/ 28 March 2002

SA’s passion plays on ice

ICEHOCKEY

John Young

South Africa and Australia go head-to-head twice on April 6, on grass at St George’s Park and on ice in Cape Town. South Africa’s ice hockey team will be aiming to score their first win over Australia at about the same time as the sixth one-day cricket match in Port Elizabeth reaches a climax.

The Ice Hockey World Championships (Division 2) starts this Sunday (March 31) at the Ice Station rink in the Grand West Casino Complex.

South Africa are seeded fourth in the six-team tournament with Estonia the most likely to win promotion to the first division.
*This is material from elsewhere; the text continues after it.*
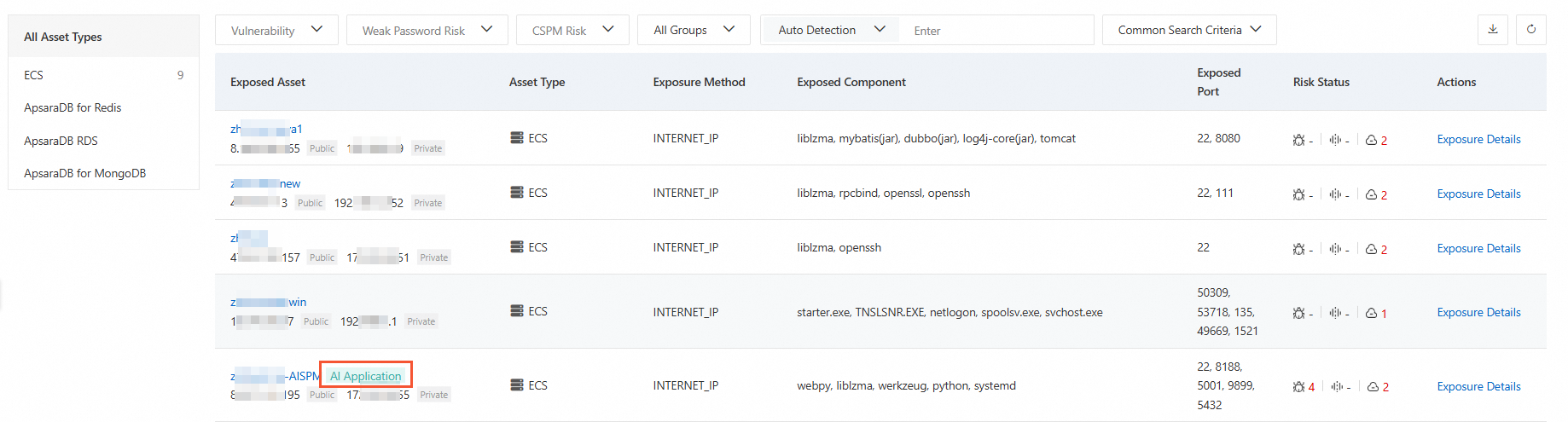Image resolution: width=1568 pixels, height=422 pixels.
Task: Click the refresh icon above the table
Action: click(1531, 30)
South Africa has a tough first game after Sunday’s opening ceremony they take on Israel, an unlikely ice-hockey powerhouse, perhaps, until one remembers the million-plus immigrants who have moved to Israel over the past decade from Russia.

Western Province Ice Hockey Association chairperson Cedric Robertson says with 450 members nation-wide, South Africa is doing well to hold its own ”in the top of the bottom half” of world ice hockey. ”The passion that we play with equals or betters any other country.”

Robertson is hoping that the locals will get behind the national team. ”Capetonians have a tradition of good support so that might lift the team, especially against the Australians.”

The sparkling new Goodwood venue has given Cape Town a chance to ”come into the fold. We have been wanting to host an international here for a long time,” says Roberston. All of the four world championships held in South Africa since 1992 were staged in Gauteng.

Rink general manager Shern Allely reports that in its first year of business, the Ice Station attracted more than 300 000 skaters. The huge iron girders spanning the roof and the Clock Tower are designed to bring back memories of Cape Town station in the Victorian era.

There is nothing Victorian about the equipment that goes into preparing a rink surface. Thirty-two different points on the rink are measured every day and intricate patterns are cut to keep it even. Allely describes the rink as a ”very expensive fridge with the door open at all times”.

Teams participating are South Africa, Australia, Estonia, Israel, Belgium and Turkey. The tournament ends on April 6.